The news comes on the heels of Novartis' decision in late September to not exercise an option that would have given it Roche-like access to Alnylam's platform for the relatively low sum of $100 million. Novartis remains committed to RNAi drug development, the companies noted at the time, and is pursuing RNAi therapies against what it calls its "full and final" list of 31 targets. But the Novartis news prompted Alnylam's own restructuring. The RNAi pioneer said it was laying off 25-30% of its workforce.
So where do these Swiss stances leave Alnylam -- not to mention other RNAi hopefuls including Roche's other partner Tekmira? Alnylam was ready with a response, expressing disappointment and surprise at Roche's decision. At the very least, these moves suggest that signing new blockbuster deals will be difficult. But it has never been clearer that Alnylam will no longer live or die based on its ability to sign monster non-exclusive platform deals: it's now a drug developer. The real risk is that Roche's decision, and to some extent Novartis', reflect a broader belief in a bleak clinical future for RNAi therapeutics. With human proof-of-concept data not too far away, we won't necessarily have to wait long for a glimpse.
Meanwhile, Alnylam's market cap languishes below $500 million, and the company announced earlier this month that its still-impressive cash pile was $372 million. That's historically low value ascribed to the company's IP, dealmaking potential, future milestones and royalties, and clinical pipeline.

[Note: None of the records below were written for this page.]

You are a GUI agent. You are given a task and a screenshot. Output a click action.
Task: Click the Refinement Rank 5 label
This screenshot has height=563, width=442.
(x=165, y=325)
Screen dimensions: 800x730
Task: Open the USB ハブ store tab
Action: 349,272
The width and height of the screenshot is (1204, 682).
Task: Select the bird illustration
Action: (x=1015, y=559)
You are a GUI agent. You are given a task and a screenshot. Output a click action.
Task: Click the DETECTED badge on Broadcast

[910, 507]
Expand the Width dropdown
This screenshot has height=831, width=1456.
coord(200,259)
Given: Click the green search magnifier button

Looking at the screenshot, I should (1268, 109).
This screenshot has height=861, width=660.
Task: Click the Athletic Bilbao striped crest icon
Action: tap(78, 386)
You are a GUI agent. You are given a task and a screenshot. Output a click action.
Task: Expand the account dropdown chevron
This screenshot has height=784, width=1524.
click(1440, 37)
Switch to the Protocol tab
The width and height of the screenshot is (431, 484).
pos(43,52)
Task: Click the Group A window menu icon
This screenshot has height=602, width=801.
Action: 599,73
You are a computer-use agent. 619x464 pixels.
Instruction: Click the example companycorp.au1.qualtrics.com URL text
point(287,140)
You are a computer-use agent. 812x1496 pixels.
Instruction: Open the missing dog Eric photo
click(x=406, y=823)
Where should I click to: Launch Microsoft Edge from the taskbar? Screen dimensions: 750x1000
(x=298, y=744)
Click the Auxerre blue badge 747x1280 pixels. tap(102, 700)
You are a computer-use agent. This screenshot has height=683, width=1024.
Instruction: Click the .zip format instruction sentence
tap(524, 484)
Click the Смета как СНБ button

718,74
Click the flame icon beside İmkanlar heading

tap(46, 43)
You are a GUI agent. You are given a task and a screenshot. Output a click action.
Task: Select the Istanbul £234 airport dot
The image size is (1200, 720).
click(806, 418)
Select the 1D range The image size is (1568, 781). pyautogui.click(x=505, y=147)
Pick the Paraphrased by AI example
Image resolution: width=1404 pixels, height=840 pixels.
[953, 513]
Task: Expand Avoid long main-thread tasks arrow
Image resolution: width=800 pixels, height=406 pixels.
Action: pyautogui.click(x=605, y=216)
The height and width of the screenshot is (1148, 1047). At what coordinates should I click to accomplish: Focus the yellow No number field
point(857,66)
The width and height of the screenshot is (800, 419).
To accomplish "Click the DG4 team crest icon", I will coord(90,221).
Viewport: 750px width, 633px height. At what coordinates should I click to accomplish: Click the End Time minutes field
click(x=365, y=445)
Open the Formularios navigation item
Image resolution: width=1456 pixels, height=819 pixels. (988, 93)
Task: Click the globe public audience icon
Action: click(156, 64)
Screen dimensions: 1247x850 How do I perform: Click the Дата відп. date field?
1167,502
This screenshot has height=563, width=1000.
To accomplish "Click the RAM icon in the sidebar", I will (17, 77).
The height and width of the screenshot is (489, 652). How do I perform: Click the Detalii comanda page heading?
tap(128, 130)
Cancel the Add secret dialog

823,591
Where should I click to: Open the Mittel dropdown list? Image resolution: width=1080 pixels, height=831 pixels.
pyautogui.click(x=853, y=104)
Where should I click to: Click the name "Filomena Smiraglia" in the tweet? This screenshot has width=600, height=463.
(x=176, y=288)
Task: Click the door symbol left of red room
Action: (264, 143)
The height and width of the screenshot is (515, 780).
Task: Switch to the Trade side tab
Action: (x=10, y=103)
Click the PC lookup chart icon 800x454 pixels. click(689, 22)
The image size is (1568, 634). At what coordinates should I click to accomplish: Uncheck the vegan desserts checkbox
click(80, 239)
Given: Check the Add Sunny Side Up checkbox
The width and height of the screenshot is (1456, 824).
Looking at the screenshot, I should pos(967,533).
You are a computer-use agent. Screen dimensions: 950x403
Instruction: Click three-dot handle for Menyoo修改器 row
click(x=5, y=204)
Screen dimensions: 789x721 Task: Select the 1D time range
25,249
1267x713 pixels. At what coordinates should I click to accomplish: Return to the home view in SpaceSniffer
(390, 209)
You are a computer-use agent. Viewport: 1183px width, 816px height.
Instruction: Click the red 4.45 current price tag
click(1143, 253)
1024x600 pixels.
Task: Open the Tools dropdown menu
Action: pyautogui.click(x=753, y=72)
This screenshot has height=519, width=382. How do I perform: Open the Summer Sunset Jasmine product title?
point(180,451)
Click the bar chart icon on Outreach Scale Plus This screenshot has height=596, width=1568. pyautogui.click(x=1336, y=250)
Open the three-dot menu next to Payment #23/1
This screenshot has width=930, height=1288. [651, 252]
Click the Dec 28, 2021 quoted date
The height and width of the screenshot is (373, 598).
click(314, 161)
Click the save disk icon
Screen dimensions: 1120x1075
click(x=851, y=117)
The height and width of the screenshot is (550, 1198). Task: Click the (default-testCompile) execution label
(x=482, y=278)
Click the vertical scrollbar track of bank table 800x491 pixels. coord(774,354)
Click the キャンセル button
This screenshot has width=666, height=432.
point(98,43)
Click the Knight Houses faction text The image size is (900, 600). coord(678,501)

The field of RNAi needs a win, and badly. Merck, the other big pharma to take a big leap into the space with its $1.1 billion acquisition of Sirna back in 2006, says astonishingly little about its therapeutic progress there (and siRNAs are absent from its pipeline chart). Now and then a rumor that someone's going to pony up money to buy the UK's Silence Therapeutics bubbles to the surface, and just as surely recedes again. RXi is committed to delivering for its investors a deal by the end of 2010. Time is running out on that promise. The next generation RNAi play Dicerna has demonstrated that it can pull in investors, but it has yet to enter the clinic with its dicer-substrate molecules.
RNAi may not succeed as a therapeutic modality. More likely, it just needs time to mature, to solve its delivery problems, to gain traction in the clinic. Whether or not any Big Pharma or investors are willing to wait for that remains to be seen.